Commanders and leaders
- Hosni Mubarak Ahmed ibn Ali bin Hussein ibn Dawud †: David Elazar Benny Peled David Ivry

Casualties and losses
- 7 air bases damaged: 2 A-4 Skyhawks lost, 2 pilots killed

= Operation Tagar =

1973 battle of the Yom Kippur War

Operation Tagar (תגר, Quarrel) was the name of an Israeli Air Force operation which took place over Egypt on October 7, 1973, the second day of the Yom Kippur War.

The operation was preplanned as a sweeping operation to destroy all of the Egyptian surface-to-air missile batteries on the Egyptian front, by using unguided, general-purpose bombs dropped from a medium altitude near the targets. The attacking aircraft were to approach the targets at a very low altitude, in order to avoid being detected by Egyptian radars (especially fire control and target acquisition radars such as the Flat Face and Long Track).

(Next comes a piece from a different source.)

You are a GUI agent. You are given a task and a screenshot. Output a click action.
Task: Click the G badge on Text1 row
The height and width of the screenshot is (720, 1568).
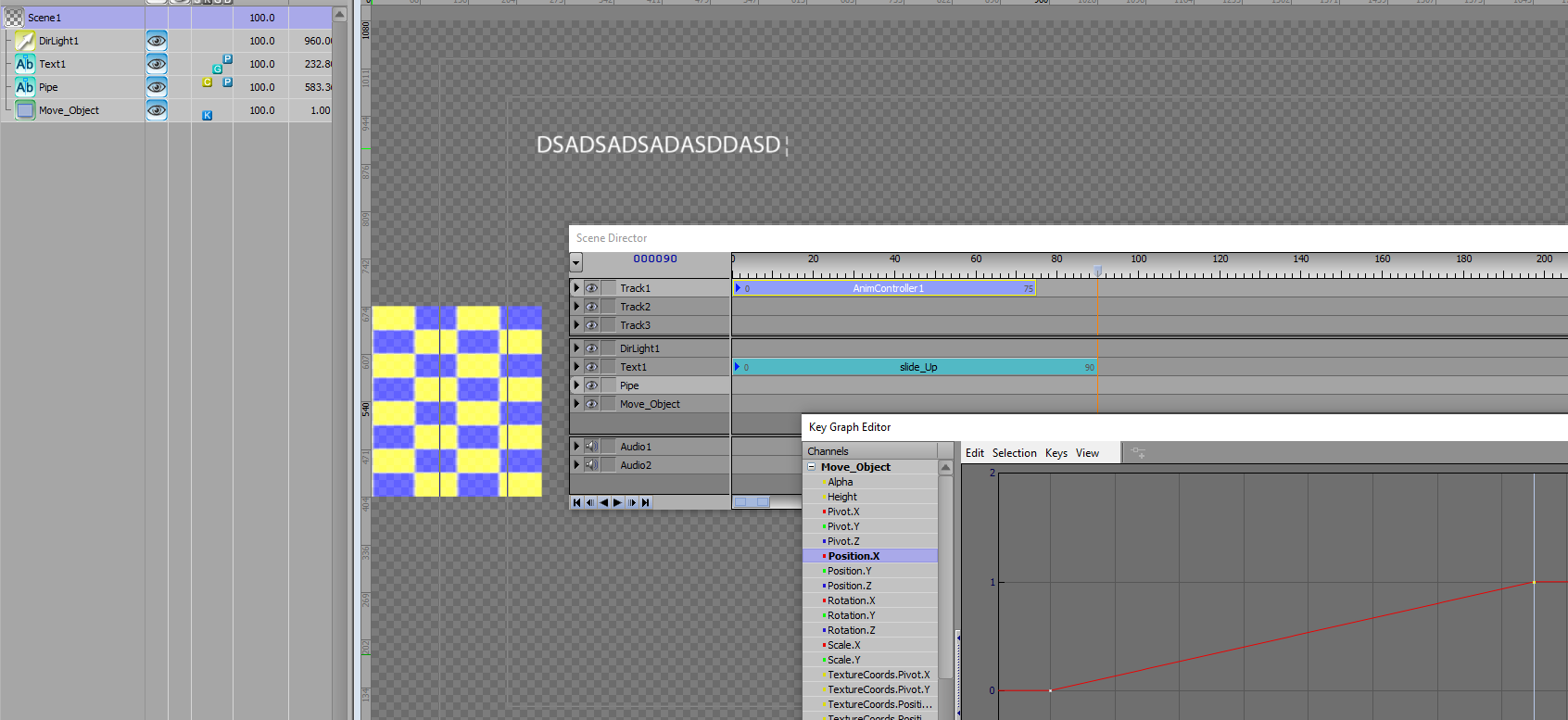(218, 69)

The operation was composed of three attack waves, the first of which was to disable Egyptian Air Force bases, while the aim of the following two waves was to demolish the Egyptian missile batteries.

The operation was discontinued after the first attack wave damaged several Egyptian air force bases, due to the need for more air power on the Syrian front and in order to execute Operation Doogman 5.